[[ Data for this task, beginning ]]

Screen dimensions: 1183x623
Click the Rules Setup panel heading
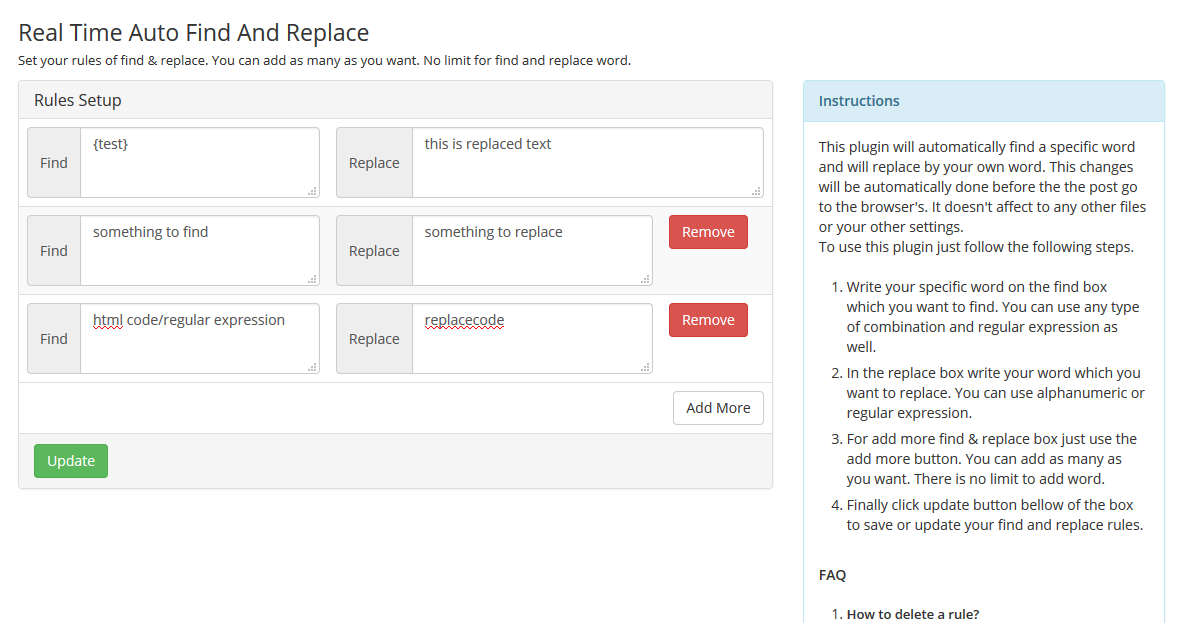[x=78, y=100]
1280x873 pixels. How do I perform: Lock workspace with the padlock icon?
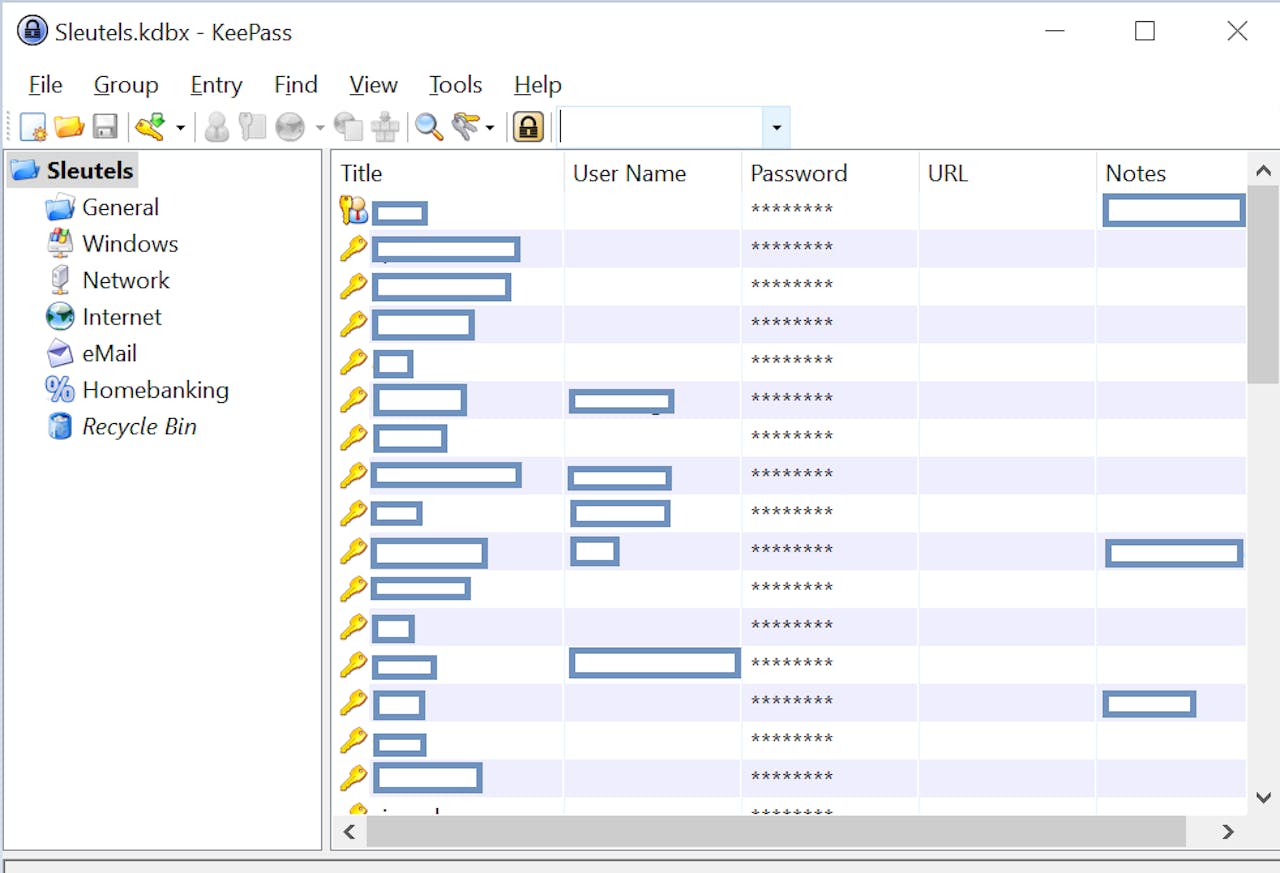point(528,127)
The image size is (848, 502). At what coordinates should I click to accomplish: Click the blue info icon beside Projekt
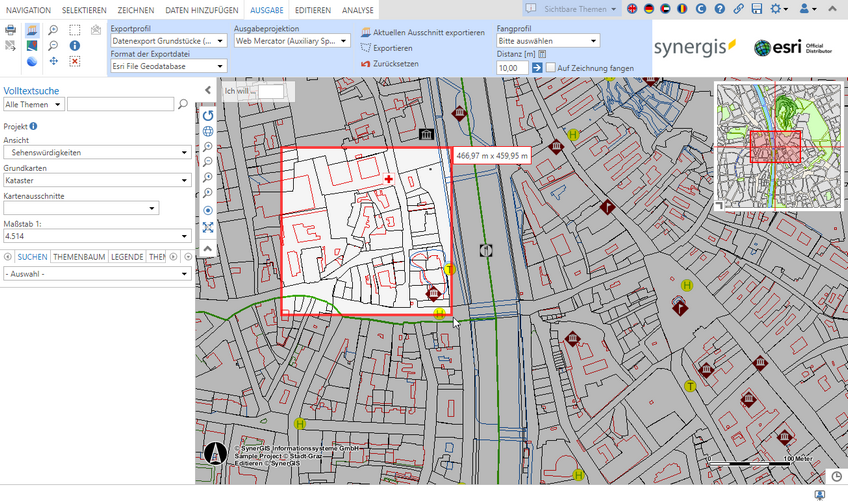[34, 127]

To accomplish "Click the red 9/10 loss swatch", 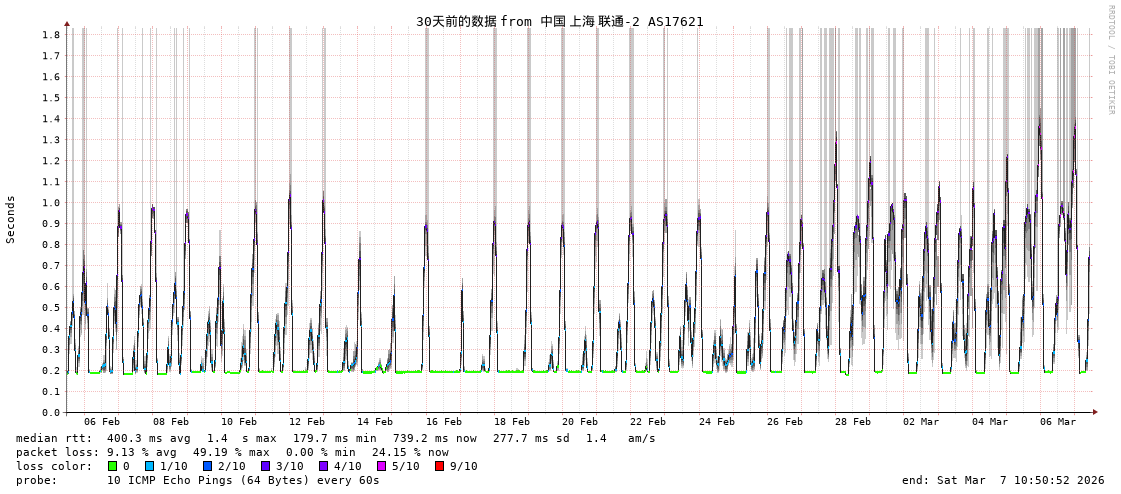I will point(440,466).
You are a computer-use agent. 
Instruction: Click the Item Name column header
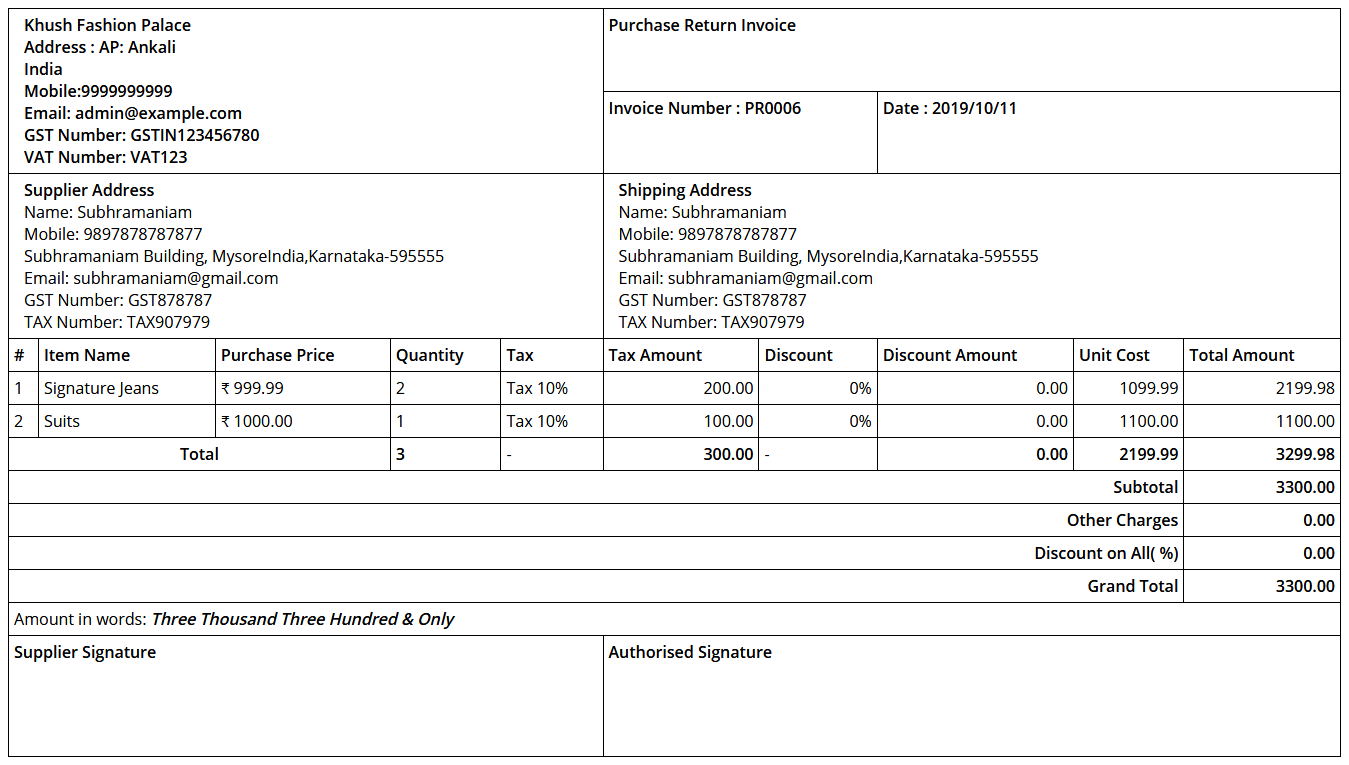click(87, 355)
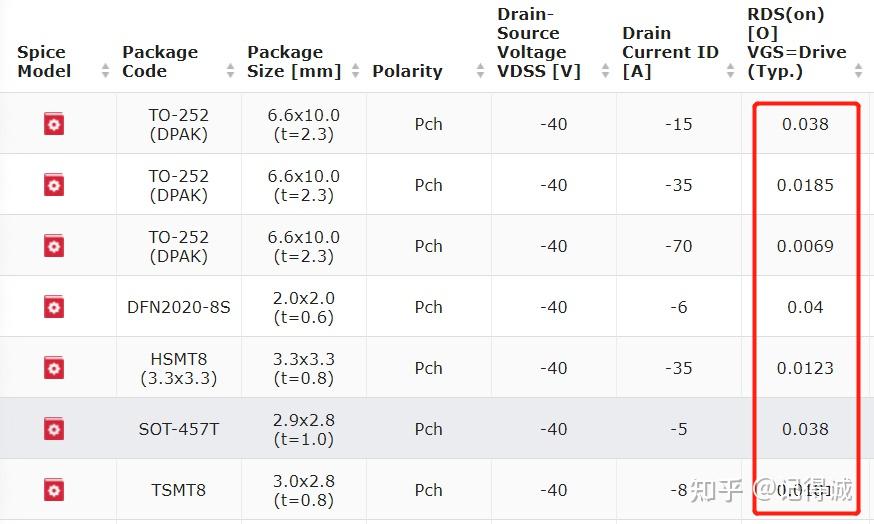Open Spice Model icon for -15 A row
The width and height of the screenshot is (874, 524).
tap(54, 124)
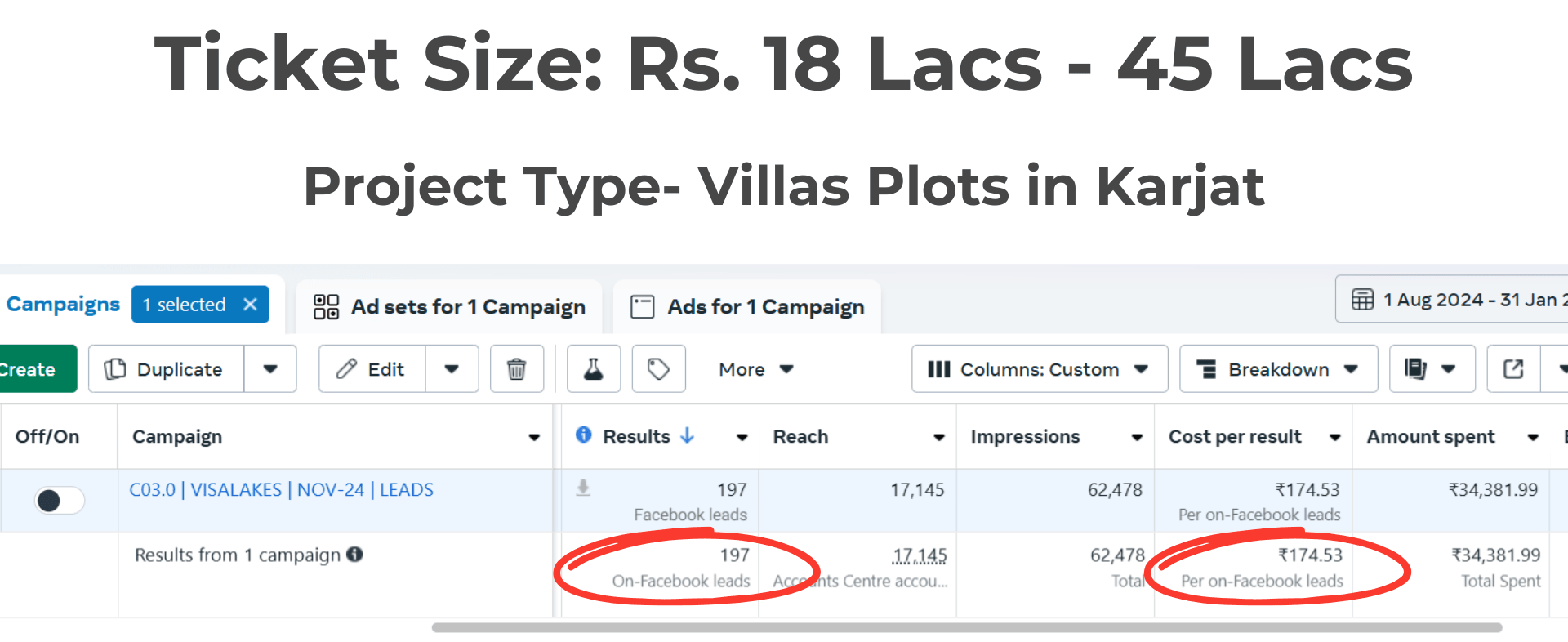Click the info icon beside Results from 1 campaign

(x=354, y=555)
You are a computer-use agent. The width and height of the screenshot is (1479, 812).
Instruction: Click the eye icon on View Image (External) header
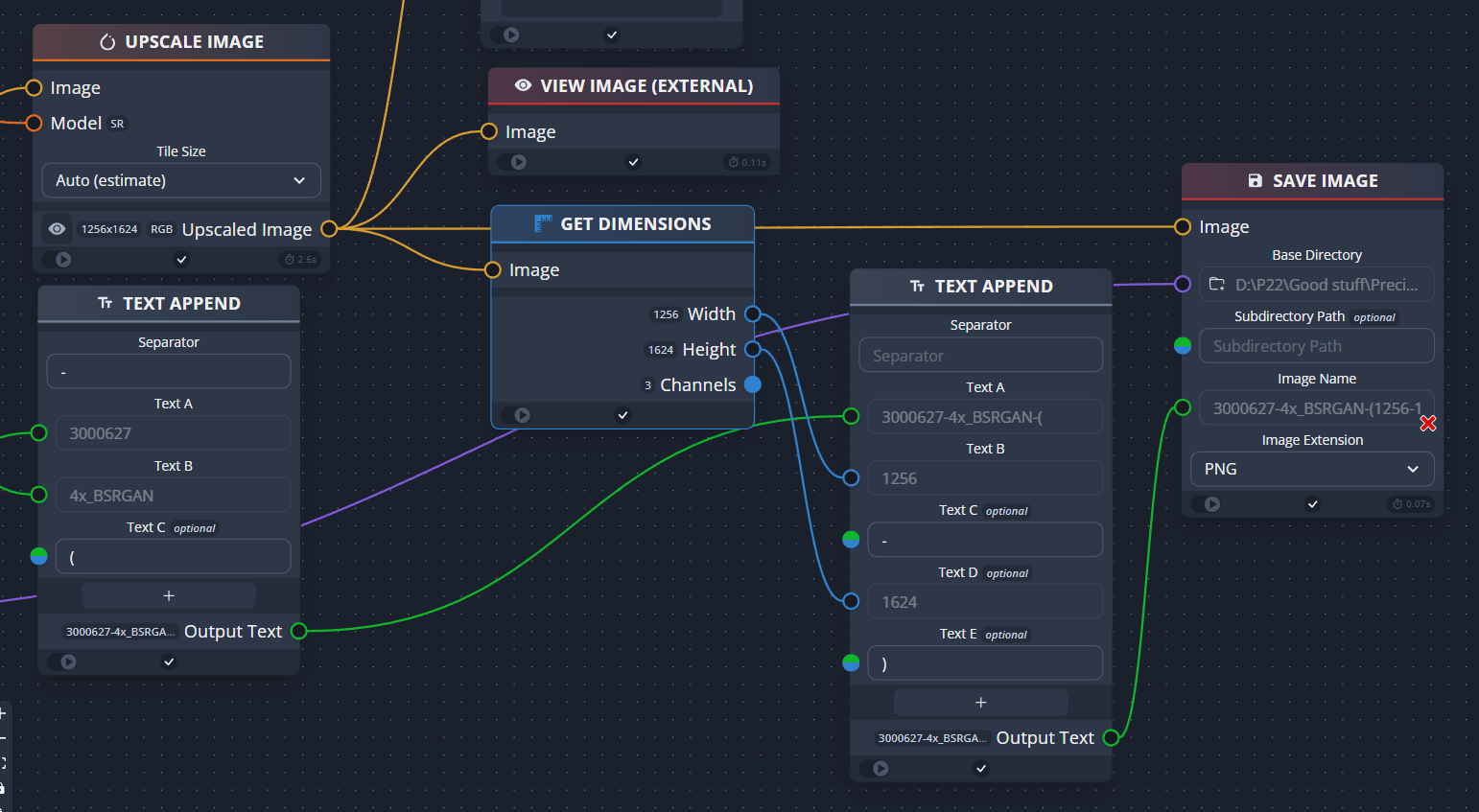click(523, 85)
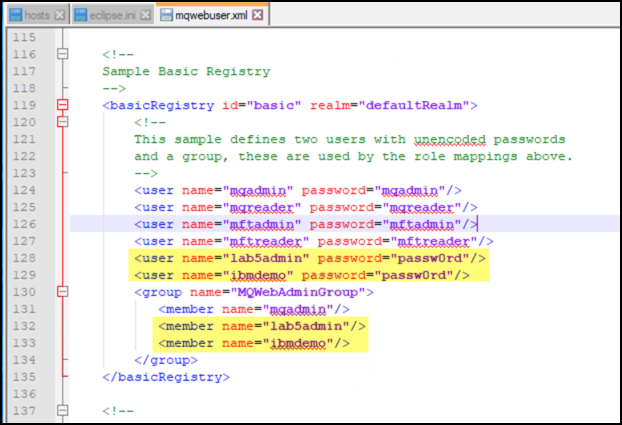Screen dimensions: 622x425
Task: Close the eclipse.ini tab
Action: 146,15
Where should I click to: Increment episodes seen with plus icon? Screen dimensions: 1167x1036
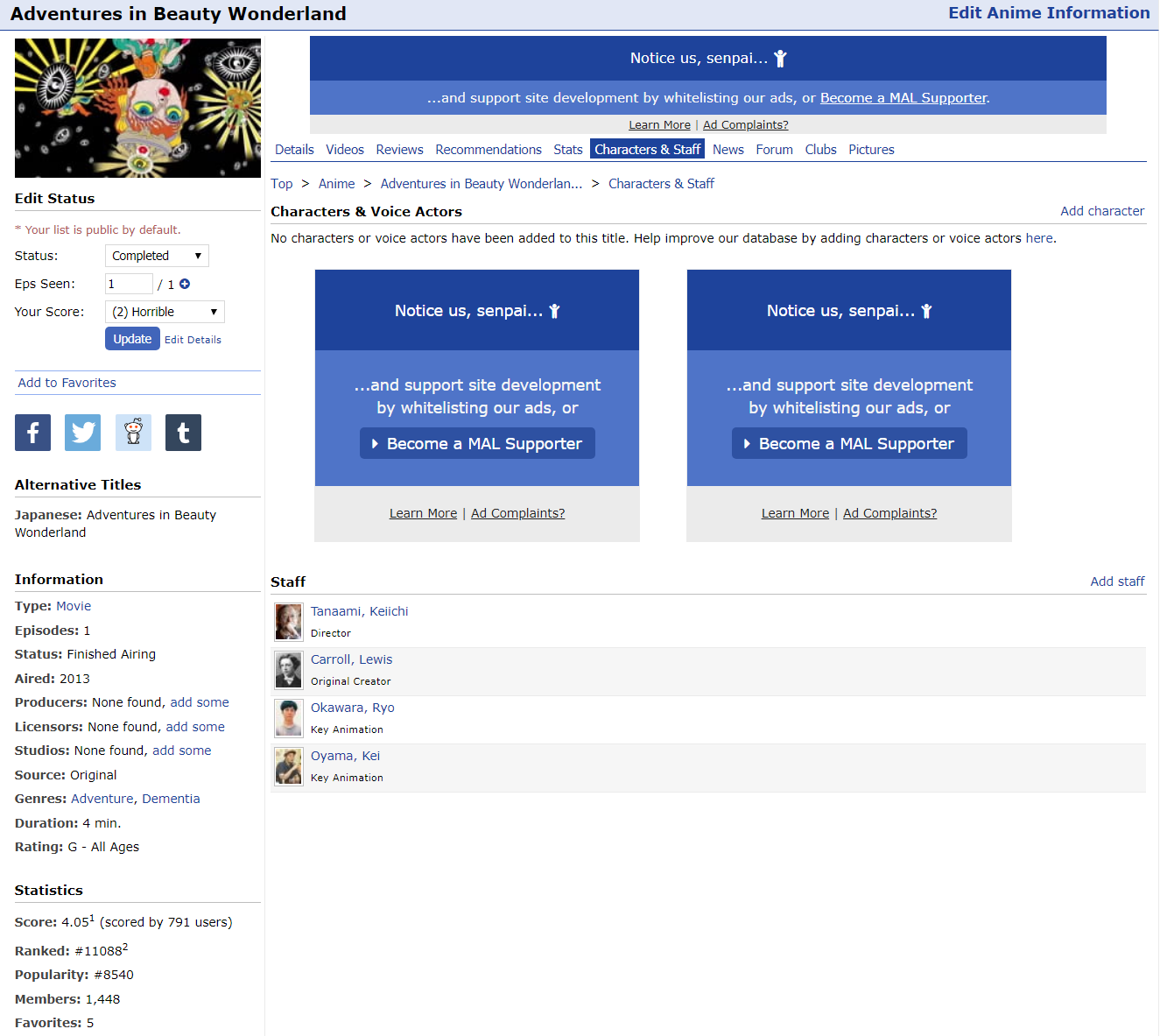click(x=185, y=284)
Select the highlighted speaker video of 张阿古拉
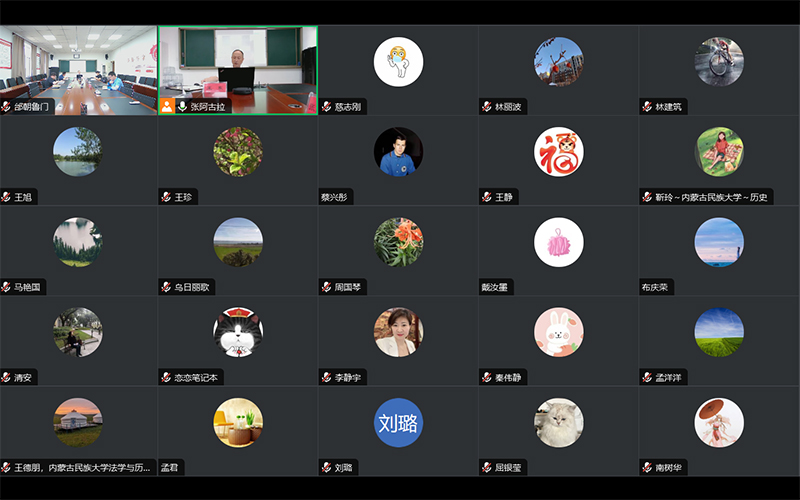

[[ Data for this task, end ]]

* [What the task requires]:
Skip the pictures. Return exactly the lines from the one containing "Instruction: Click the Item" through the end of the data above, both included, and nothing besides.

* [Task output]:
Instruction: Click the Item Name column header
click(87, 355)
Open Spice Model icon for -15 A row
The width and height of the screenshot is (874, 524).
tap(54, 124)
Click the info icon beside Results from 1 campaign

(x=354, y=555)
You are a computer-use agent. The width and height of the screenshot is (1479, 812).
Instruction: Click the eye icon on View Image (External) header
click(523, 85)
Screen dimensions: 622x425
Task: Close the eclipse.ini tab
Action: 146,15
Where should I click to: Increment episodes seen with plus icon? Screen dimensions: 1167x1036
click(x=185, y=284)
Select the highlighted speaker video of 张阿古拉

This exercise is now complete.